Trump jette son chapeau dans l’arène

L’ancien président Trump a annoncé sa candidature à l’élection présidentielle de 2024 hier soir, expliquant aux électeurs républicains qu’il pourrait empêcher le président Biden, contre qui il a perdu en 2020, de contrôler la Maison-Blanche pendant quatre années supplémentaires.

Cette annonce intervient à un moment délicat.

Comme lorsqu’il s’est présenté pour la première fois à la présidence en 2015, M. Trump est évincé par les républicains de l’establishment qui souhaiteraient qu’il se retire. Les piètres résultats des candidats soutenus par Trump lors des midterms suggèrent que le fait de nier les résultats de l’élection de 2020, comme il le fait, constitue un frein important pour le GOP.

Certains médias conservateurs et certains magnats du monde des affaires en ont également fini avec Trump.

Ken Griffin, milliardaire de fonds spéculatifs et méga-donateur du GOP, a déclaré : « J’aimerais penser que le parti républicain est prêt à se séparer de quelqu’un qui a été, pour ce parti, trois fois perdant. »
Quelques jours après les midterms, la couverture du New York Post, propriété de Murdoch, montrait une photo de Trump en Humpty Dumpty, l’accusant d’avoir fait une « grande chute ».
Qui veulent-ils à la place ? Probablement le gouverneur de la Floride, Ron DeSantis, qui s’est fait connaître par sa guerre contre la soi-disant « culture woke » – y compris des batailles avec des géants de l’entreprise comme Disney. Trump et DeSantis ont déjà commencé à se lancer des piques, Trump lui donnant le surnom de « Ron DeSanctimonious ».

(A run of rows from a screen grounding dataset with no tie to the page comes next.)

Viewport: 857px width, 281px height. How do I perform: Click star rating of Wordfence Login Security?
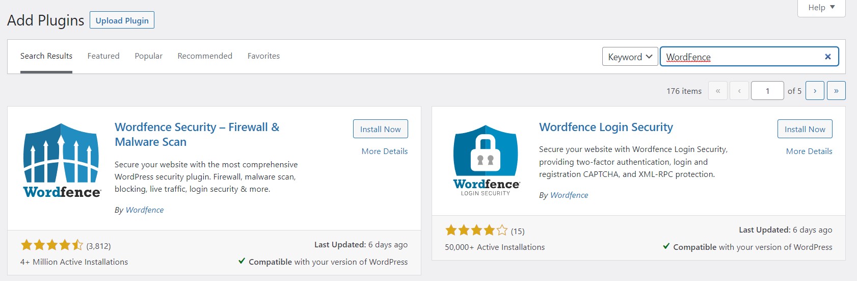point(476,231)
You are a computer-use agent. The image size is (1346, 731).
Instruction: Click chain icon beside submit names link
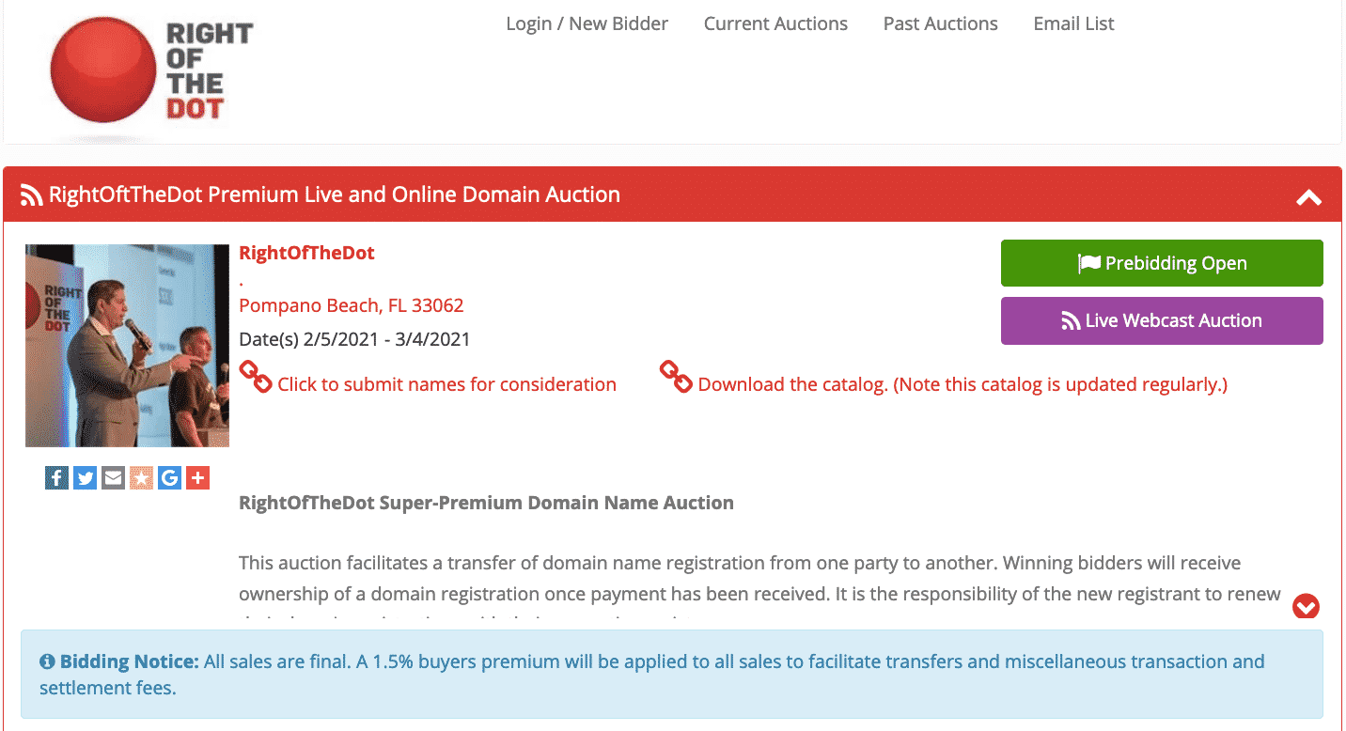pos(256,377)
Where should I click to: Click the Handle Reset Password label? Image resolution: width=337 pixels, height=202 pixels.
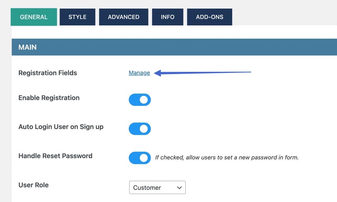[x=56, y=156]
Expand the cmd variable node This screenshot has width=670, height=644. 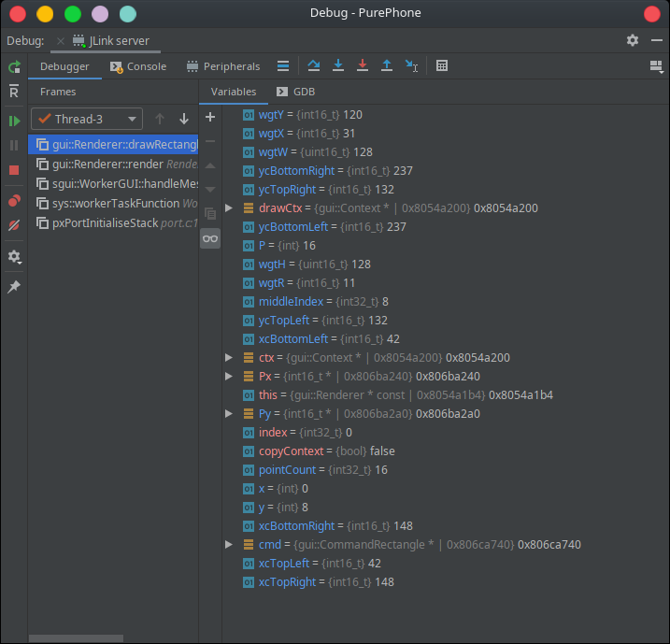click(229, 544)
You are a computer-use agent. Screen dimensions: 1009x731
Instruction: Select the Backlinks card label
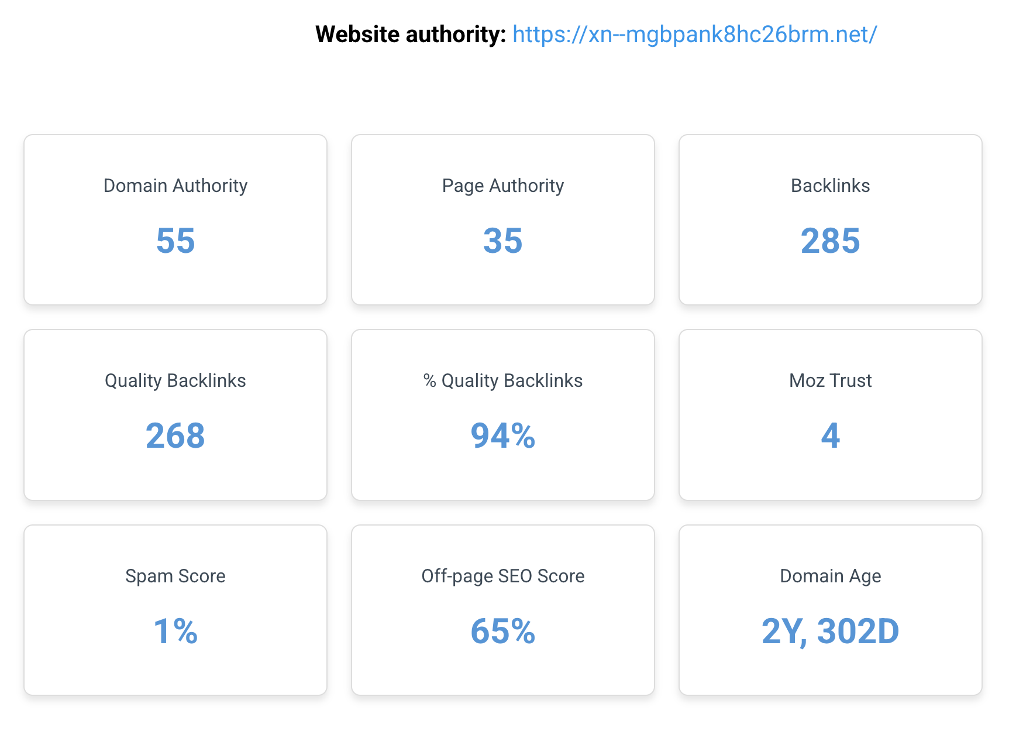[830, 186]
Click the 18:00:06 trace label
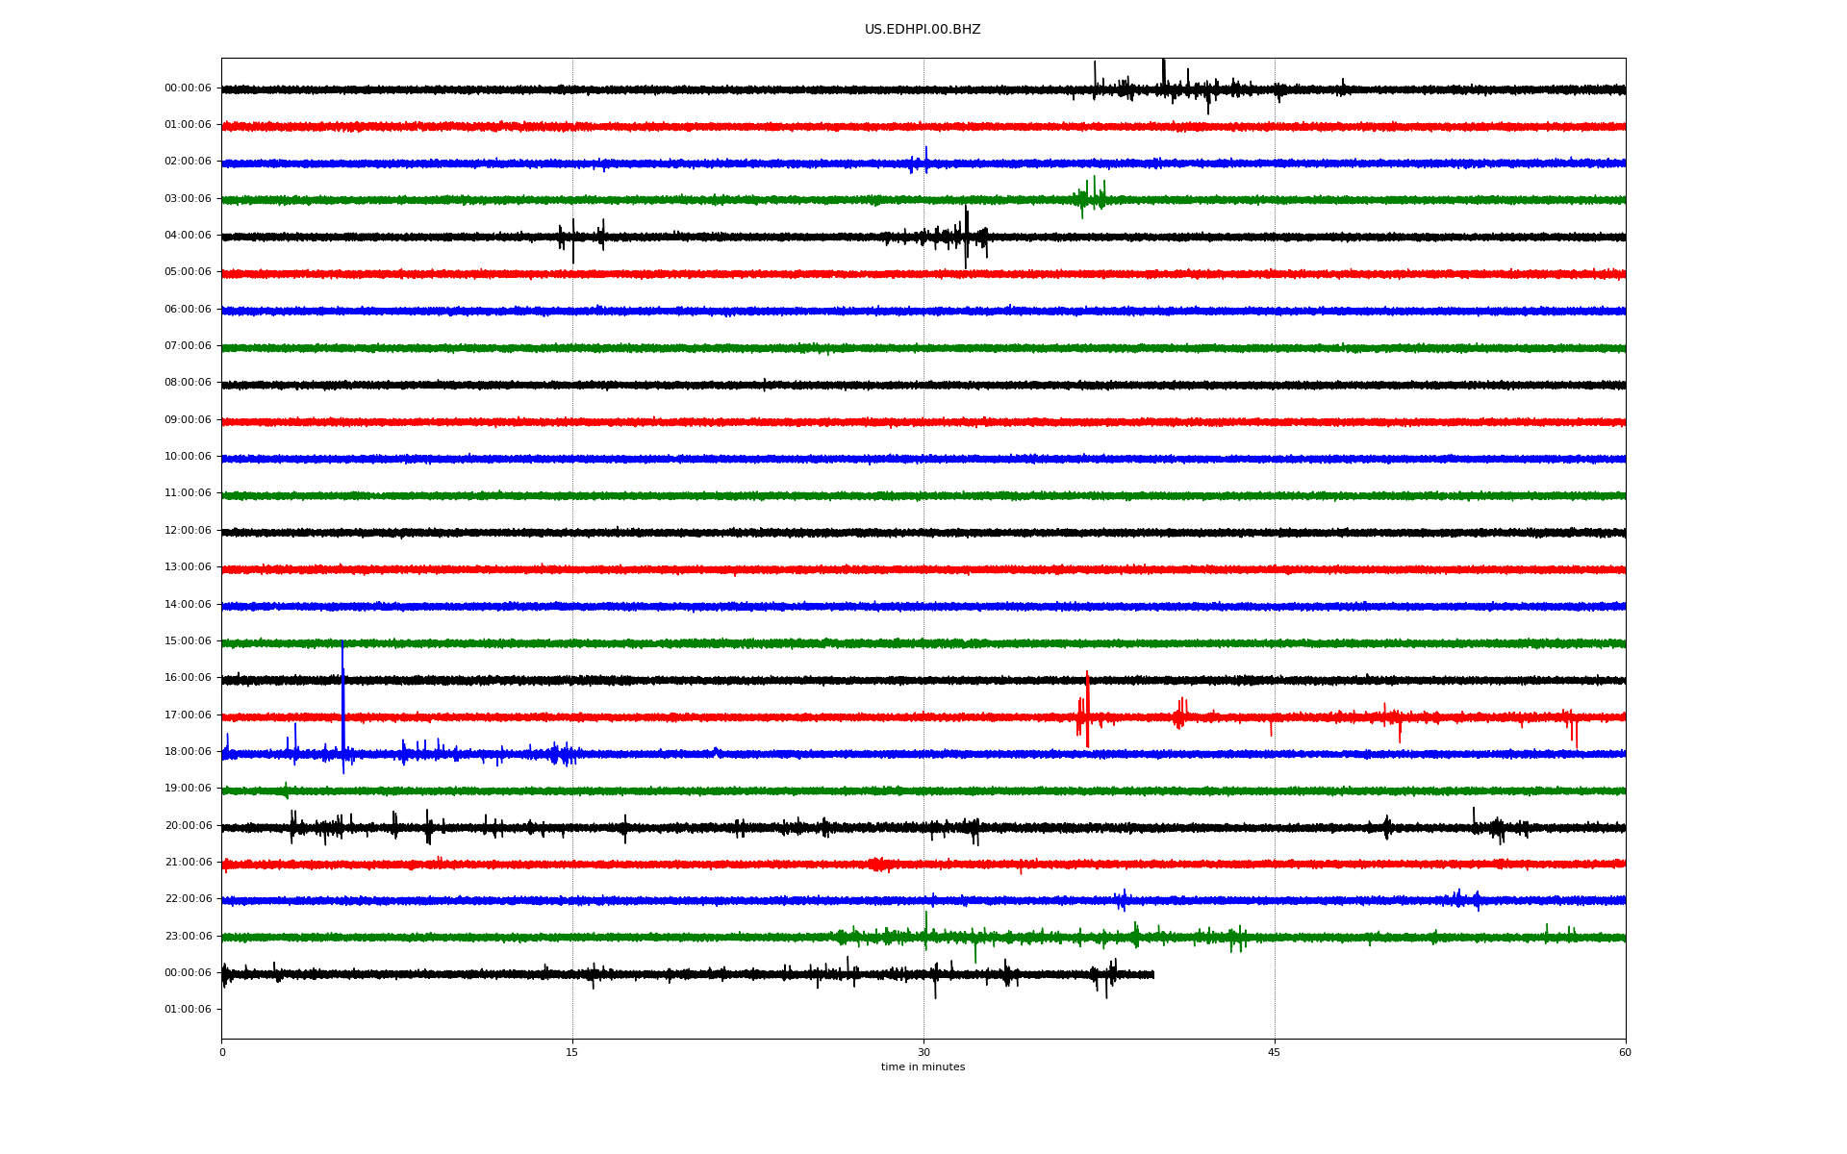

Alors qu’il se lance dans sa troisième course à la présidence, Trump, qui a été discrédité deux fois, se trouve également dans l’eau chaude juridique. Il fait l’objet de plusieurs enquêtes criminelles, dont une sur sa gestion de documents confidentiels.

Malgré tout, M. Trump a remporté l’investiture républicaine en 2016, contre toute attente de la plupart des experts, et il est devenu le leader de facto du parti au cours des six dernières années. Il a le soutien d’une part non négligeable des électeurs du GOP, mais personne ne sait… quelle part ?

En résumé : Alors qu’ils envisagent une autre campagne présidentielle de Trump, les républicains ont eu de bonnes nouvelles hier. Ils ont pratiquement pris le contrôle de la Chambre des représentants, où les démocrates ont eu la majorité ces deux dernières années. Le représentant Kevin McCarthy a été nommé président de la Chambre hier.